- AIM OF THE TASK -
Given the material below, output exactly the lines from the line with "Click the Carrier Name input field" to the line with "This screenshot has width=822, height=409.", both ends included, and no other lines.

- RECORD SET -
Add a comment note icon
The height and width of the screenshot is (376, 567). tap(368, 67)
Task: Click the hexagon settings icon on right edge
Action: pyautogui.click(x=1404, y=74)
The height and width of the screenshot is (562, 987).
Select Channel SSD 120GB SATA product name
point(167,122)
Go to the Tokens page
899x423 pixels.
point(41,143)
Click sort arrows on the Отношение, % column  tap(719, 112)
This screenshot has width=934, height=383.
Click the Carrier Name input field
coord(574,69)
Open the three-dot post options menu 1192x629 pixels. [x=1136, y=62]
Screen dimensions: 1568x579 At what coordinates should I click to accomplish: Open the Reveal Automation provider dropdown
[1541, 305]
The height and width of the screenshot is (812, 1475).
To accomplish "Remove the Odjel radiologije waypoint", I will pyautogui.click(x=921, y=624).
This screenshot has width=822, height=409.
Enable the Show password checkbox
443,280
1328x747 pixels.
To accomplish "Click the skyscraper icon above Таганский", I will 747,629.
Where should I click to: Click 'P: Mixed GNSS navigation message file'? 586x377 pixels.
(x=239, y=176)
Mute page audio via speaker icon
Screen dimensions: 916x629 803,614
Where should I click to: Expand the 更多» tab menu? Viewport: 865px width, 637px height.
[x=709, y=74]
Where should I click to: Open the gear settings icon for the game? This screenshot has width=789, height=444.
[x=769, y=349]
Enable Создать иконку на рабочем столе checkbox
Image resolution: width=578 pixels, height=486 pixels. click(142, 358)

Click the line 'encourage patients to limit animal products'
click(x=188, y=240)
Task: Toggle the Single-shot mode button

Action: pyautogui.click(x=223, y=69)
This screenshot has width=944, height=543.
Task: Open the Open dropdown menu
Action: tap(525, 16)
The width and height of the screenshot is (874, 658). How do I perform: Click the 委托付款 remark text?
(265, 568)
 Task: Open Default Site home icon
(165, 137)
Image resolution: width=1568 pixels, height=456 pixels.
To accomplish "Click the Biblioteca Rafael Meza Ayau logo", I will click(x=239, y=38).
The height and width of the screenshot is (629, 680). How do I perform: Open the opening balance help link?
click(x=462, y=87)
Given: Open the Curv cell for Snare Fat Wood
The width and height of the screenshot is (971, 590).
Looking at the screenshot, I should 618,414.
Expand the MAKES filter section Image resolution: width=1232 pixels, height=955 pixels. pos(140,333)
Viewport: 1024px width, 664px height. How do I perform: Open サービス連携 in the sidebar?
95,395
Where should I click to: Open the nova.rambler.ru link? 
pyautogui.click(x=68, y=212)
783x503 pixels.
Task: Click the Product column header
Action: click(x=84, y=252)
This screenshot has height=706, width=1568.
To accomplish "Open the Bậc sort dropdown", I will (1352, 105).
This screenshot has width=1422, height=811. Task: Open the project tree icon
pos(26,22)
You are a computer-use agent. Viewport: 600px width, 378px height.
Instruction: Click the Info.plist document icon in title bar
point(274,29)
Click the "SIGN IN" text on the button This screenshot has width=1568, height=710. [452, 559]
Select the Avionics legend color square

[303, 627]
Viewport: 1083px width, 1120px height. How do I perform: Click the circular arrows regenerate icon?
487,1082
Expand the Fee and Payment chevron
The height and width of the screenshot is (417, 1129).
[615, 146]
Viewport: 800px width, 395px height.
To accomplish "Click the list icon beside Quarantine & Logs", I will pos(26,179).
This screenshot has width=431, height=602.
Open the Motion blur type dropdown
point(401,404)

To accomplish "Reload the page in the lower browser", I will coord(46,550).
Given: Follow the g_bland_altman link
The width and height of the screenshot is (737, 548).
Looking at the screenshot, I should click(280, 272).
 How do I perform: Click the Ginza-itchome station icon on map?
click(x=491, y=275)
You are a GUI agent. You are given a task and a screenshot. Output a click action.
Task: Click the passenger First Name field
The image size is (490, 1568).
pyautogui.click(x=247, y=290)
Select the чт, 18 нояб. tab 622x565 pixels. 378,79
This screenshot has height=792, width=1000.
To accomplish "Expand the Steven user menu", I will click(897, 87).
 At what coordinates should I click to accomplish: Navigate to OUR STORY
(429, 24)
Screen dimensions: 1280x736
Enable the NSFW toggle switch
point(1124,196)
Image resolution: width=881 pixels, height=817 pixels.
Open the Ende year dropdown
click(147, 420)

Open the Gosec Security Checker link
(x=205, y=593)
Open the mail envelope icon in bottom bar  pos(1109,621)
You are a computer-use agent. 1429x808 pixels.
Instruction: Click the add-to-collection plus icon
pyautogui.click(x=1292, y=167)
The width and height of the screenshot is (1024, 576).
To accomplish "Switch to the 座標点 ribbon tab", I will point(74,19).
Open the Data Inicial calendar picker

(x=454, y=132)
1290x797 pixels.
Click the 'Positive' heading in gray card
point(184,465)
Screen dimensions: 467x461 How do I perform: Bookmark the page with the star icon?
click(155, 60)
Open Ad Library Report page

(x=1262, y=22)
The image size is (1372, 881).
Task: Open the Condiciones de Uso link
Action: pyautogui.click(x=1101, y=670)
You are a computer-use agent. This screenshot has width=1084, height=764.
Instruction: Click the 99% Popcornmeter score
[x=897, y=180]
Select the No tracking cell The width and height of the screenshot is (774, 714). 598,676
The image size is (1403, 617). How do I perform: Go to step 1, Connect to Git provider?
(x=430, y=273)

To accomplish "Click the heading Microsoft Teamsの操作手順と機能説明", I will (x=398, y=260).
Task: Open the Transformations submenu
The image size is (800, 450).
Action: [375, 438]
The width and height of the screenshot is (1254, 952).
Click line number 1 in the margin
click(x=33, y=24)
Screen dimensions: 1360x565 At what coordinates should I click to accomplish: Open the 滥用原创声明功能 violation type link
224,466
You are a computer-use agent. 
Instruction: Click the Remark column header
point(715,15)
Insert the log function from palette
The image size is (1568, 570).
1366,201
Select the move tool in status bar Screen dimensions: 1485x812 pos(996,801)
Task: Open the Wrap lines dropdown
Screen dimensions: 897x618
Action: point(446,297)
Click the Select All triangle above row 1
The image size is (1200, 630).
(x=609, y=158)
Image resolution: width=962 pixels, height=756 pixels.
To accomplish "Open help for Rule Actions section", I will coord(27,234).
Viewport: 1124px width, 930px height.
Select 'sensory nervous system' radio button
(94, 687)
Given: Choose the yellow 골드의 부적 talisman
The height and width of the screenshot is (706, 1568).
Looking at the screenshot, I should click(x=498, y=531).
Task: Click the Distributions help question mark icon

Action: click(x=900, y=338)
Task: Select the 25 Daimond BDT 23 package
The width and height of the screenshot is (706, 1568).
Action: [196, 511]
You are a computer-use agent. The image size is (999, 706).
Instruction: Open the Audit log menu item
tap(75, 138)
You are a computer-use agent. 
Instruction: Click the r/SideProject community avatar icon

- YOUR SOLUTION -
Click the Carrier Name input field
coord(574,69)
Open the three-dot post options menu 1192x629 pixels. [x=1136, y=62]
Screen dimensions: 1568x579 At what coordinates should I click to accomplish: Open the Reveal Automation provider dropdown
[1541, 305]
The height and width of the screenshot is (812, 1475).
To accomplish "Remove the Odjel radiologije waypoint", I will pyautogui.click(x=921, y=624).
This screenshot has width=822, height=409.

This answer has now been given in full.